== Given passage

Thursday, January 29, 2009

teenage lobotomy

So my morning class got out early enough today that I decided on my way to work I had enough time to stop and get a soda, since we are tragically out of Diet Dr. Pepper at my office right now. I of course decided to stop at Sunburst, the gas station of my younger years, located pretty much in the parking lot of Cottonwood High School. Not only is Sunburst the station probably most frequented by Cliffords throughout time, but it also has Diet Dr. Pepper in the fountain machine AND offers paper cups (because fountain drinks in paper cups is the best way to drink).

However, as I approached I saw it was swarming with teenagers, as evident by this photo I took:

High school lunch at 10:30, how I had forgotten. No bother, I don't mind teenagers!

Except when I got closer and could see them individually, I realized I was basically disgusted. Their pants were so low! Their hoodies so oversized! Their stares so blank! Their highlights so chunky! As I got even closer I saw inside was packed. The guy who works there was standing by the doors allowing them in only one at a time as a few would exit. I was so creeped out I turned around and left.

Why are they so gross? What has happened to our youth?! Or maybe, what has happened to me? I thought I understood them, I've got a 17 year old sister who I hang out with often and who I only occasionally make furious. And Janelle and I spent like 3 hours in Forever 21 on New Year's Eve buying slutty-ish teenager clothes. I thought I could connect with them! But all I wanted to do was pull up all of their pants and cut all of their hair.

So I think I'm totally going to be the meanest mom ever (and also, the Diet Dr. Pepper I ended up getting at Top Stop had to be in a plastic cup and totally tasted like soap, so whatever).

17 comments:

Naomi said...

I think that might be a full-time job for tweens--to annoy and make you feel old.

Tracy said...

Fountain sodas in paper cups are totally the most delicious! I've always wondered whether I was crazy for thinking this because does the material of the cup really make a difference? But your backing me up just confirmed that I am not crazy and it is indeed superior. Yay.

Ems said...

oh tracy it totally matters...I like styrofoam a lot too but feel bad that feeling bad doesn't ever stop me from large sonic diet dr. peppers. plastic fountain drinks are the worst, even behind plastic bottles for me.

I'm glad you understand.

*Jane Lee* said...

I think it means we're getting old BUT I also think it means that the youth of this nation have really stopped caring about fashion. I have a 17 year old sister and for the most part, she looks ok, but then every once in a while, she looks like she woke up in a gutter and that was how she PLANNED to look. It's a gross trend and I hope it ends soon. I SO cannot get into it.

Brittany said...

I'm totally with you, I just contribute it to the fact that I'm old, but truth be told I usually can't stand teenagers. What does this mean for my future with my children? Who knows!

====
== Entries shown

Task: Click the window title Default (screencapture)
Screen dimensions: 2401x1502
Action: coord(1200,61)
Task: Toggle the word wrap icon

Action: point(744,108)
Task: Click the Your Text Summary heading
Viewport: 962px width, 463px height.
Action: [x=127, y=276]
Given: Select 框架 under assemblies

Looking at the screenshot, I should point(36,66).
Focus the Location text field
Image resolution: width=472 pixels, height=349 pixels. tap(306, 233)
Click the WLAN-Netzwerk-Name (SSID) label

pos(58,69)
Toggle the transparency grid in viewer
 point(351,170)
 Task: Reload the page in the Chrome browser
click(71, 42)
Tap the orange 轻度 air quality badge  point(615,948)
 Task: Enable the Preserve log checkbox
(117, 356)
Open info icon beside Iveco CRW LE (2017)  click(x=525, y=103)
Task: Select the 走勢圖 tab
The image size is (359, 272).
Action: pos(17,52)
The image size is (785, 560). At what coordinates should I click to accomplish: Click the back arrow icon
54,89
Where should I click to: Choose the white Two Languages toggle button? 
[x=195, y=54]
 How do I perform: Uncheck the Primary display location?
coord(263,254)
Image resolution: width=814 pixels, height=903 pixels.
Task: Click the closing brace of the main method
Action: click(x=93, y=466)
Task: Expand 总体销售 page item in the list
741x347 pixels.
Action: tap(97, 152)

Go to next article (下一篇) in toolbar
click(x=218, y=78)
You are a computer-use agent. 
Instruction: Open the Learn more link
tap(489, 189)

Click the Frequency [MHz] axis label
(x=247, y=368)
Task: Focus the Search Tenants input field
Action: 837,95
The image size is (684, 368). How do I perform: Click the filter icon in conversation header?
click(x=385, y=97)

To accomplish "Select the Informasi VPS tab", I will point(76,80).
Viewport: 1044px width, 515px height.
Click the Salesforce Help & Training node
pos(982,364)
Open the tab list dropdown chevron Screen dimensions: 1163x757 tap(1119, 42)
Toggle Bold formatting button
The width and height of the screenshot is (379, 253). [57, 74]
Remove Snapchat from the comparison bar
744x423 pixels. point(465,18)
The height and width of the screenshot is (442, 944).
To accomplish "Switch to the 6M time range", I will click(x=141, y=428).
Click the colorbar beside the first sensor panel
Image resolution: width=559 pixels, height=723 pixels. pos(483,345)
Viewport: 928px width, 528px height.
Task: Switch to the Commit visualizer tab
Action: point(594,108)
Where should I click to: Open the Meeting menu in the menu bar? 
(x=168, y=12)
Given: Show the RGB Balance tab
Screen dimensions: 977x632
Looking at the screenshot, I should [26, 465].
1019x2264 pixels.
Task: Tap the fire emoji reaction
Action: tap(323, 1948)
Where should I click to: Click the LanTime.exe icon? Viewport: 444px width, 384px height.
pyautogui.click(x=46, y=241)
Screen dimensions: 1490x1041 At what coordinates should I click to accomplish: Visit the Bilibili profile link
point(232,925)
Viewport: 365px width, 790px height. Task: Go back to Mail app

====

> **Instruction 1**
List the four features of the teenagers that the writer of the blog post exclaims over after getting close enough to see them individually.
> **Instruction 2**
Reproduce everything in the blog post from "Why are they" down to "of their hair.", word for word.
> **Instruction 3**
Answer these questions using the blog post:
(a) At what time is high school lunch?
(b) At which gas station did the writer end up getting a Diet Dr. Pepper?
(c) About how long did the writer and Janelle spend in Forever 21 on New Year's Eve?

> **Full solution 1**
- Low pants
- Oversized hoodies
- Blank stares
- Chunky highlights

> **Full solution 2**
Why are they so gross? What has happened to our youth?! Or maybe, what has happened to me? I thought I understood them, I've got a 17 year old sister who I hang out with often and who I only occasionally make furious. And Janelle and I spent like 3 hours in Forever 21 on New Year's Eve buying slutty-ish teenager clothes. I thought I could connect with them! But all I wanted to do was pull up all of their pants and cut all of their hair.

> **Full solution 3**
(a) 10:30
(b) Top Stop
(c) About 3 hours